# Russia has deployed trained military dolphins



## SG854 (Apr 29, 2022)

Tensions between Russia and Ukraine are high. Battle against Ukriane has gone longer then has Putin anticipated. The Russian Army is seen as a Joke around the World. Putin after empty threats of using Nuclear Weapons has now turned to the Ocean for aid. In a surprise alliance the Dolphins have joined Russia to bring Russian support in their assault against Ukraine.








> Russia has deployed trained military dolphins to protect a Black Sea naval base during its invasion of Ukraine, according to analysis of satellite images.




https://news.sky.com/story/russia-d...ding-to-analysis-of-satellite-images-12600667


----------



## KingVamp (Apr 29, 2022)

Had to reread that a few times.


----------



## rantex92 (Apr 29, 2022)

F**k you Dolphins *just jokin


----------



## Xzi (Apr 29, 2022)

When I first read the title I was like, "the NFL team?"  

If the dolphins are smart, and they typically are, they'll just swim away when they're sent on their "mission."


----------



## Veho (Apr 29, 2022)

Dolphins they stole from Ukraine during the Crimea invasion. 

https://www.theguardian.com/world/shortcuts/2014/jul/06/ukraine-combat-dolphins-russia-give-back


----------



## Viri (Apr 29, 2022)

I'm surprised Dolphins and Aquaman haven't already declared war and invaded North Korea by now. They attacked the ocean so many times already....


----------



## AncientBoi (Apr 29, 2022)

Is this as opposed to the untrained Pricks they've been sending?


----------



## SG854 (Apr 29, 2022)

Remember not all Dolphins are evil. Only ones that sided with Putin.


----------



## AmandaRose (Apr 29, 2022)

They stole the idea from Karl Pilkington.


----------



## Taleweaver (May 1, 2022)

Dolphins? Okay... Now we're on red alert. Red alert 2,in fact...





Note: yes, i know they're they're supposed to be allied units. That means... Yuri mind control units have entered the field! You've heard it here first!

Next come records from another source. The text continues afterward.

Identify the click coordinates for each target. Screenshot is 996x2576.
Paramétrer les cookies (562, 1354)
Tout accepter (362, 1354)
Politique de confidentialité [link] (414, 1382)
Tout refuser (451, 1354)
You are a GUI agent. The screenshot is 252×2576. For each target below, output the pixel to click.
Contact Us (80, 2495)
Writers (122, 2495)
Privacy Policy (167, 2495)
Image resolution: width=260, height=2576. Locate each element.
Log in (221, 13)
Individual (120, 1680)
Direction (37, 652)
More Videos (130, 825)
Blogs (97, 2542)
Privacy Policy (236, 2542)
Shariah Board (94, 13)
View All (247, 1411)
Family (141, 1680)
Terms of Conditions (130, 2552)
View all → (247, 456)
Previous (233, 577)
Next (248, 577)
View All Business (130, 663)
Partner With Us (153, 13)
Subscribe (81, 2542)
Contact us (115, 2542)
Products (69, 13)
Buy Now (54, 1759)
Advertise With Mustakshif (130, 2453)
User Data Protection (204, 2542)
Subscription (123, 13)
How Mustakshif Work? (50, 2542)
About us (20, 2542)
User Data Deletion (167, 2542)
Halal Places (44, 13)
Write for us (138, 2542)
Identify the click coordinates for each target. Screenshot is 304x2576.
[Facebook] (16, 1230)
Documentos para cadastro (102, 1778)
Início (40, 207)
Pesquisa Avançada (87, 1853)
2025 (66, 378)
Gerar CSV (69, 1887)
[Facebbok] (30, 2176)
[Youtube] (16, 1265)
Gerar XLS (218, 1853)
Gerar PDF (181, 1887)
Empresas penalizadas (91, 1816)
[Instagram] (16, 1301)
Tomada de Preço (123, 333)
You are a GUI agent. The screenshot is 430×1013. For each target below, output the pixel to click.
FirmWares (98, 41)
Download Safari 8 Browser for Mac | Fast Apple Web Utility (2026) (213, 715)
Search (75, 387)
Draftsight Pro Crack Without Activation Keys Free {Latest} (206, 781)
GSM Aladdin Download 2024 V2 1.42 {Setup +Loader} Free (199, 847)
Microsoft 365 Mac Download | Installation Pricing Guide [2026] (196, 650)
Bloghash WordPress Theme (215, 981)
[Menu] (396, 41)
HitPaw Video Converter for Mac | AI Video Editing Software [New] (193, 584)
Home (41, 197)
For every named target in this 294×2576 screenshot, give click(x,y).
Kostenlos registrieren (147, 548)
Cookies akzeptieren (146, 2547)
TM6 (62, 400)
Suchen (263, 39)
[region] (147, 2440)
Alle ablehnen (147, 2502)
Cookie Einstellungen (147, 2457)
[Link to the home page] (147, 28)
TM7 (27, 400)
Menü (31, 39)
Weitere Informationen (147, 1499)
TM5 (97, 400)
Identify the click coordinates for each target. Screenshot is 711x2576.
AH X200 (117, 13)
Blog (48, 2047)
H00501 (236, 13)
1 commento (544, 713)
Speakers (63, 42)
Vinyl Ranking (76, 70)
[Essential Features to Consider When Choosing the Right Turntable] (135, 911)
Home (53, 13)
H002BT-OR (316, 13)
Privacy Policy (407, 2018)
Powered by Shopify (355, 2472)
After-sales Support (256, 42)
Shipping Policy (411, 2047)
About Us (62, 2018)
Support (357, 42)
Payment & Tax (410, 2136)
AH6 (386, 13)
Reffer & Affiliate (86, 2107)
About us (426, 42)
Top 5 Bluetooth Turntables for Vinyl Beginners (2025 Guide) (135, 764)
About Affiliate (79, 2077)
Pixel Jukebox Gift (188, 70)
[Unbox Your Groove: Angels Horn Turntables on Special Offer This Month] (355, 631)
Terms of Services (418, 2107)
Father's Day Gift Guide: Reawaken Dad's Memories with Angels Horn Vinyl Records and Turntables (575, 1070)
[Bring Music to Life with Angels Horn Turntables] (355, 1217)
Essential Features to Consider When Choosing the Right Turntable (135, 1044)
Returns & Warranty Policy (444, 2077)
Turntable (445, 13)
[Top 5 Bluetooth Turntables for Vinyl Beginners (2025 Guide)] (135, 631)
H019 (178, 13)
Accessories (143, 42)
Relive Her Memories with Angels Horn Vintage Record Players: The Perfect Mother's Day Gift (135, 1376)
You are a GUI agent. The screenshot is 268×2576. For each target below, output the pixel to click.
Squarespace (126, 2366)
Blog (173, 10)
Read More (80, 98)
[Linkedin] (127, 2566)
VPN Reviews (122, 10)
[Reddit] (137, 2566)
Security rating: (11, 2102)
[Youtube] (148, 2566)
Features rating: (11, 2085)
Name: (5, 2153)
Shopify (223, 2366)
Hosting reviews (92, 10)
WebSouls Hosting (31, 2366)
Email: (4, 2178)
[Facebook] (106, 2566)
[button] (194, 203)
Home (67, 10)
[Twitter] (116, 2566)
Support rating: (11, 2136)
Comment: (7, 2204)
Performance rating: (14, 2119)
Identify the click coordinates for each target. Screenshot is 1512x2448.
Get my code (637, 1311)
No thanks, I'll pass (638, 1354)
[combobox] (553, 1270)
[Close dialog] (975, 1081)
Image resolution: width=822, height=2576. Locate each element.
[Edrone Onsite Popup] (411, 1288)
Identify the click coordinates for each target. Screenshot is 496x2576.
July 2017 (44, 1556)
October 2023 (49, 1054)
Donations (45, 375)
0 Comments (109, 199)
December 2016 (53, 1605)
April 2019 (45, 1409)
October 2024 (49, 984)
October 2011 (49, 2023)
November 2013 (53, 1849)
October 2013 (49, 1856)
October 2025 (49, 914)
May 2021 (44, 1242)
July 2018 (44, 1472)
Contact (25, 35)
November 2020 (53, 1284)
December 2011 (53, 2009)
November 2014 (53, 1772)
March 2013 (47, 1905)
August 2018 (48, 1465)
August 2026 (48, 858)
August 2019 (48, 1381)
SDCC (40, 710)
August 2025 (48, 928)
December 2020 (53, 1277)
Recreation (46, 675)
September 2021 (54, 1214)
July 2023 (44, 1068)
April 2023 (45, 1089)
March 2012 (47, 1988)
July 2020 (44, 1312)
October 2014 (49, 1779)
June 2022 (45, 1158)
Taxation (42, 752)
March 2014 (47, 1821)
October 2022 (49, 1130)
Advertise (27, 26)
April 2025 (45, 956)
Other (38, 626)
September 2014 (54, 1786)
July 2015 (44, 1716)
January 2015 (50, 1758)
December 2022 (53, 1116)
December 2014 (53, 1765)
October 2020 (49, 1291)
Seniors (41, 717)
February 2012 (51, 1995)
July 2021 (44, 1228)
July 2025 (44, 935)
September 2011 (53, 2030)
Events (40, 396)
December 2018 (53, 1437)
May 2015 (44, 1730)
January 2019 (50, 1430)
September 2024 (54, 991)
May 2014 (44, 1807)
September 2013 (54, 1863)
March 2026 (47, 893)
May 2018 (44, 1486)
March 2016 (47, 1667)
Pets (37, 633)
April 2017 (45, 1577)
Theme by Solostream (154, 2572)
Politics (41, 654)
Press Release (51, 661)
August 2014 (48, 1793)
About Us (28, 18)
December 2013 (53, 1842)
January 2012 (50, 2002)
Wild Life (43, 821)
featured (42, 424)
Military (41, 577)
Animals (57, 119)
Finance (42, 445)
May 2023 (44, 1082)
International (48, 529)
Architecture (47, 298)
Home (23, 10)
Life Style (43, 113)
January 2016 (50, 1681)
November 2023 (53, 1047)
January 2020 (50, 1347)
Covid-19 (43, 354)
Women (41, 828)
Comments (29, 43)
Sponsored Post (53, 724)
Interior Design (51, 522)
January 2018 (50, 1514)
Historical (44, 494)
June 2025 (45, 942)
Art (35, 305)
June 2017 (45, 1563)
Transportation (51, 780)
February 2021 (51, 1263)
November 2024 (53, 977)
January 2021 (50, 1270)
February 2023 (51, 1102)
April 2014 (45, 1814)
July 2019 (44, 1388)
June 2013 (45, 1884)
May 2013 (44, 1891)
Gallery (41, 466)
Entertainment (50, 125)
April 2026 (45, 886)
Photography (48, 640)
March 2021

Also: highly trained means they're ready to pillage villages, rape women and take over Kiev... All while doing their signature laugh.


----------



## Taleweaver (May 1, 2022)

AncientBoi said:


> Is this as opposed to the untrained Pricks they've been sending?


Intelligence shows the chances of dolphins driving over their officers with a tank are at least 73% less likely.


----------



## SG854 (May 5, 2022)

Taleweaver said:


> Intelligence shows the chances of dolphins driving over their officers with a tank are at least 73% less likely.


Dolphins have 100% more intelligence then Putin


----------



## Dr_Faustus (May 6, 2022)

SG854 said:


> Dolphins have 100% more intelligence then Putin


Actually true, they know how to get the fuck out of a bad situation when they see it rather than stick around. That's why they will be the first to leave earth when they see the planet is about to get fucked hard.


----------



## Drak0rex (May 7, 2022)

Why is this news? The Navy's had seals for years!


----------



## DarkCoffe64 (May 7, 2022)

Same thing more or less


----------